-- Required action 1 --
According to the forum thread on training home dialysis nurses, how long does it take to learn the process on the home machine?
-- Required action 2 --
Pick up the forum thread on training home dialysis nurses after its final sentence and carry it on in the same style.

-- Text under study --
::::::::::

Training of home nurses

Do you know how your home program nurses were trained to become certified to be home hemo tx trainers? Anotherwards, did someone from the machine company come in and train them to be a home trainer or did they go to a unit to train under an established home training team etc?

Hopefully, someone will answer my original question in this thread. But in the meantime, I have another question. Do you feel that a nurse who has very little experience in hemo can be trained by a machine company and become a good trainer for a home program? Or do you feel that in order to become a home trainer, the nurse should have more extensiive experience in hemo?

Jane,
The nurse that trained us had been in dialysis for many years. The machines are pretty much the same. Our nurse set up the nocturnal program and wrote the procedures. We each get a 1" note book filed with 25 I think chapters covering everything we need to know.
It takes 6 weeks of going to class 4 days a week to learn the process on the Fresienus machine. At first it was tough but the trainor made it easier and easier.
She is extremly knowledgeable. She has an instinct that is unbelieavable.
I think a good trainor is some one who has done many years in - center.
I hope this helps.

::::::::::

-- Excerpted records --
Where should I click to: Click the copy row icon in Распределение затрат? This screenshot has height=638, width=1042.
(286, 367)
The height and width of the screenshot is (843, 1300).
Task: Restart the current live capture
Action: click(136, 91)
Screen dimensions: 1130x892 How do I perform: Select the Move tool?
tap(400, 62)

::::::::::

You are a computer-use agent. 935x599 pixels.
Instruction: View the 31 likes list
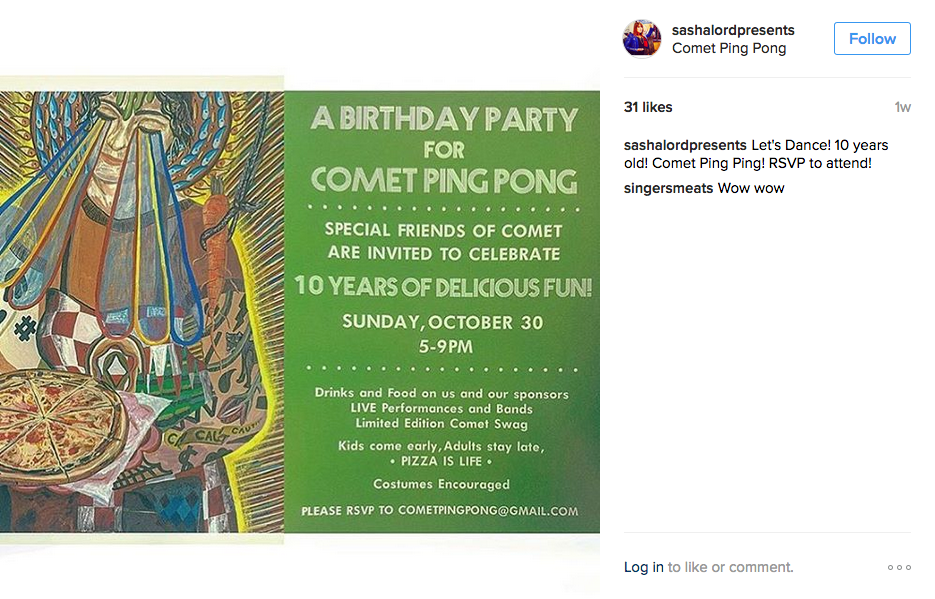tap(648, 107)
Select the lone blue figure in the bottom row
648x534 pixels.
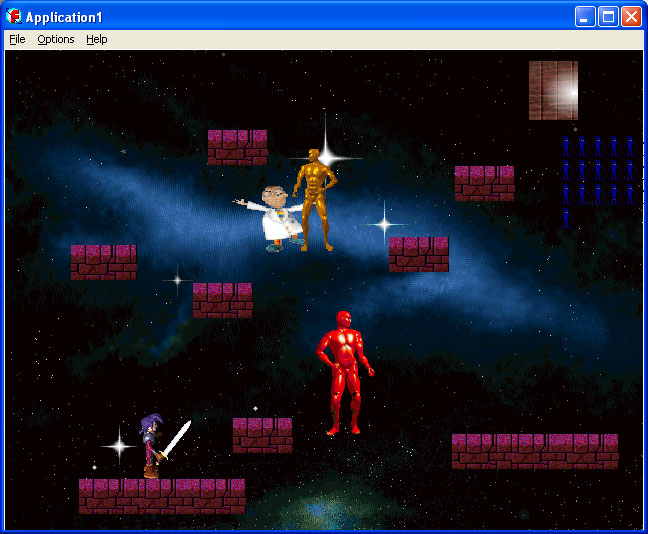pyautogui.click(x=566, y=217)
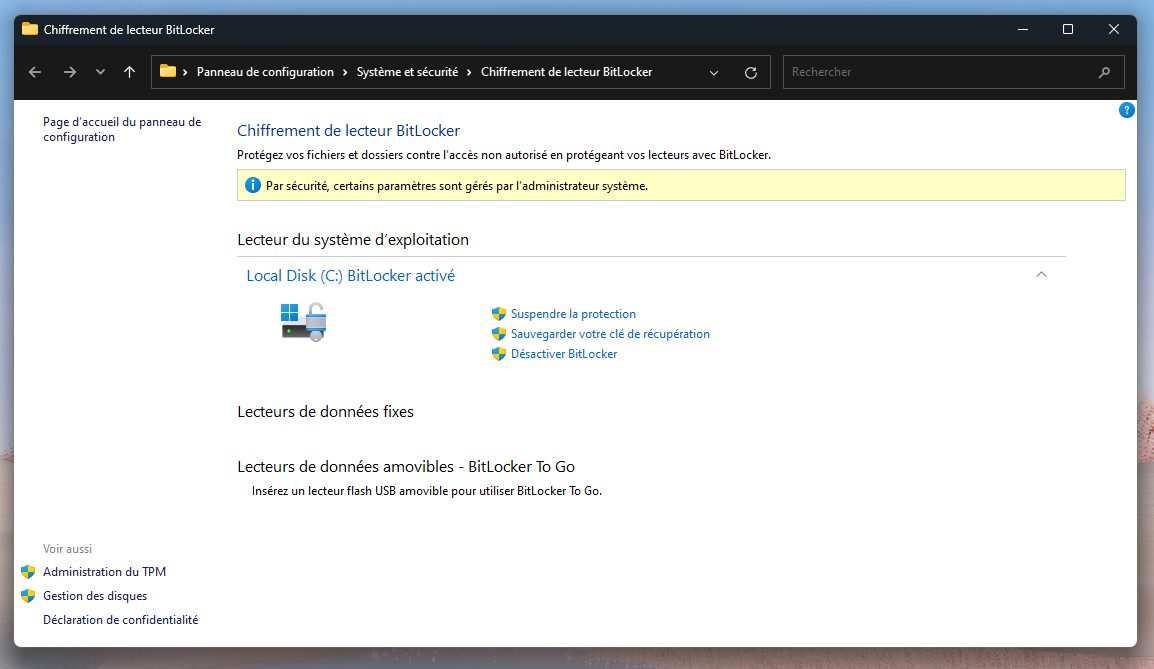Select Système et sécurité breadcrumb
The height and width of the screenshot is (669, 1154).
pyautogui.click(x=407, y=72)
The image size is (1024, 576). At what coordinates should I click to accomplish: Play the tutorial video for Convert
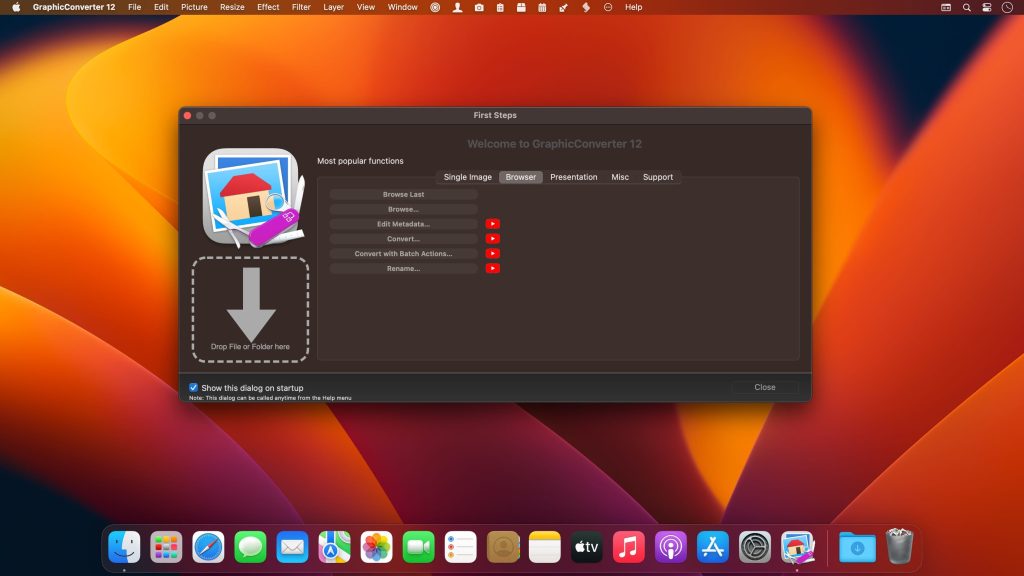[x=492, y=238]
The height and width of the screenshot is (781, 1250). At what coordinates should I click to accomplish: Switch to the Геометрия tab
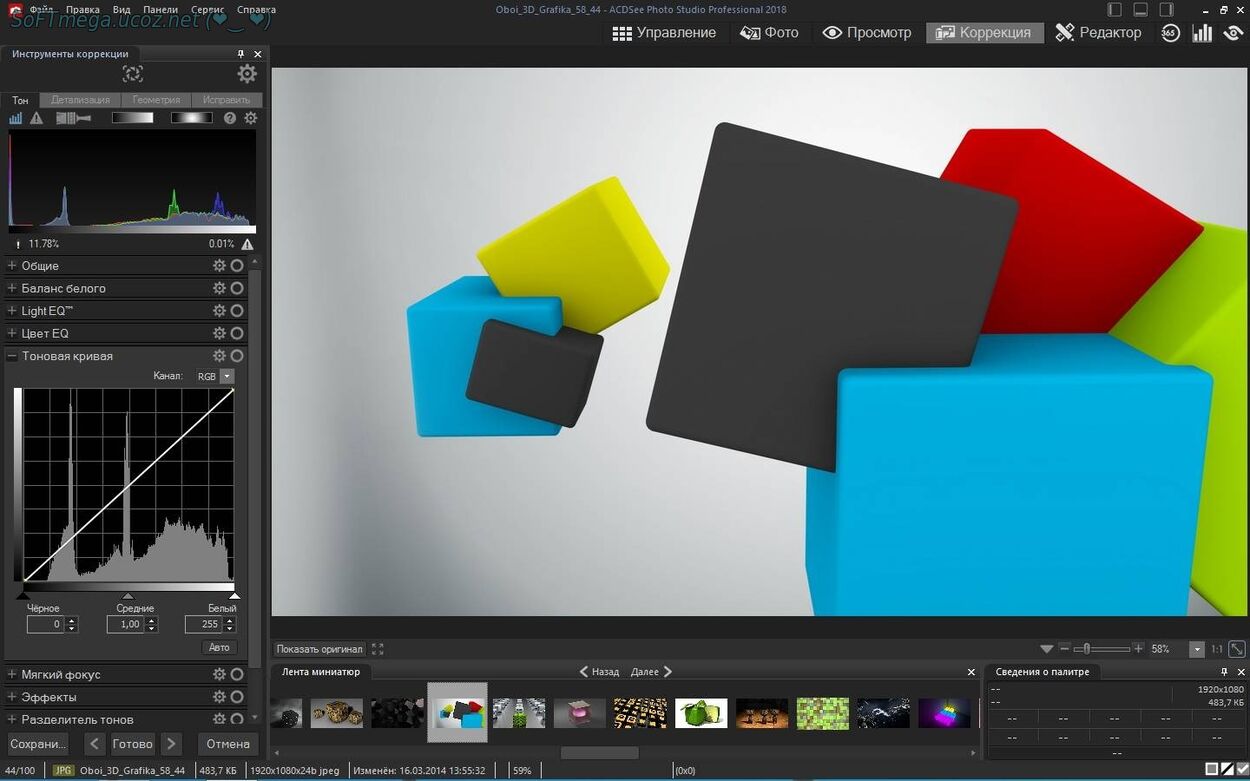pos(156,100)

::::::::::

-- Reply 1 --
Six weeks of classes, four days a week.

-- Reply 2 --
Pat :lol:

Pat,
If I had my preferance, I would certainly like a nurse trainer like yours. But the point was made to me that the machines for home hemo are so simple to learn, that almost any nurse could easily be trained in their operation and turn around and train patients.

I would really be interested in hearing about others training experiences.

I suspect that some people that post to the message boards have not looked at the home page lately to see all the site has to offer. Start at the home page at www.homedialysis.org, you can see at all the topics that are covered. We’re adding to the site all the time. For instance, you can read what Medicare requires in the way of staffing qualifications for a home dialysis program to be Medicare certified at www.homedialysis.org/v1/medicare/faqs-pros.shtml#10. In fact, from this link, you can read the current Conditions for Coverage (the regulations governing dialysis clinics).

As I understand it, when a clinic signs a contract with a company initially to purchase or lease machines, that company sends trainers in to train the home training nurse(s) on that machine. The trainer may be there when the first patient(s) are trained. I don’t know if all clinics do this, but some clinics have their training nurse be at the patient’s home for the first home treatment to be sure everyone is as comfortable as possible.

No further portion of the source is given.